In both protocols, each user will need to extract their partner’s signature (rs) and attempt to derive their partner’s transaction-specific public key \(Q=(x,y)\). Algorithm 1 demonstrates that the r value from the signature is equal to the x co-ordinate modulo n (note that there is a subtle difference in the data range, since \(r \in Z_n\) and \(x \in Z_q\), but this has an almost negligible effect on the working of the protocols as we will explain in detail in Sect. 5.2). However, the y co-ordinate of Q is not stored in the transaction, and it can be either of the two values (above/below the x axis).

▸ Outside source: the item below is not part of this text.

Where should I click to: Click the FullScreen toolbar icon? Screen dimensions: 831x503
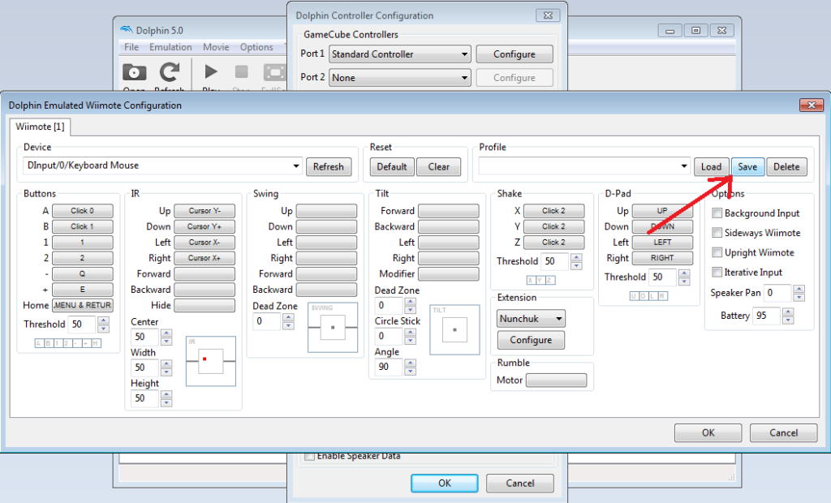[274, 74]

We define the uncompression function as Uncompress(xsign) by using the x co-ordinate from their partner’s signature and the y co-ordinate’s \(sign \in \{+,-\}\). Using point uncompression and assuming one of the two possible signs for the y co-ordinate, Alice or Bob will be able to derive a value \(\widehat{Q}\) which we call the estimated transaction-specific public key for their partner. This \(\widehat{Q}\) could be either \(Q=(x,y)\) or its additive inverse \(-Q=(x,-y)\). This \(\widehat{Q}\) will correspond to the estimated transaction-specific private key \(\widehat{k}\), which could be either k or \(-k\).

Fig. 2.
figure 2

The Diffie-Hellman-over-Bitcoin Protocol

Full size image

3.2 Authentication

Our definition of authentication will refer to data origin authentication and we will use the Blockchain as a trusted platform for storing digital signatures. Knowledge of the private key d for a bitcoin address or the random nonce k in a signature will prove the identities of pseudonymous parties. We will define two concepts for authentication using Bitcoin:

  1. 1.

    Bitcoin address authentication. Knowledge of the discrete log d for a Bitcoin address.

  2. 2.

    Transaction authentication. Knowledge of the discrete log k from a single digital signature in a transaction.

Bitcoin address authentication is well-known in the community and has been used for other protocols. However, transaction authentication is a special case that our protocols will exploit. Although k and d are equivalent in proving ownership of a Bitcoin address or transaction, k is randomly generated for every ECDSA signature and is unique for each new transaction.

We will show that Alice and Bob can authenticate each other based on the knowledge of the k. This relies on participants trusting the integrity of the Blockchain as the cornerstone for authentication. For an adversary to mount a man-in-the-middle attack in this scene, he would need to perform a history-revision attack to modify the ECDSA signatures stored in the Blockchain.

3.3 Diffie-Hellman-over-Bitcoin Protocol

Based on the concept of transaction authentication, the first protocol that we present is ‘Diffie-Hellman-over-Bitcoin’. The protocol is non-interactive; the shared secret is generated using the signatures from two transactions and no additional information from the participants is required. However, forward secrecy is not provided, as we will illustrate in the security analysis.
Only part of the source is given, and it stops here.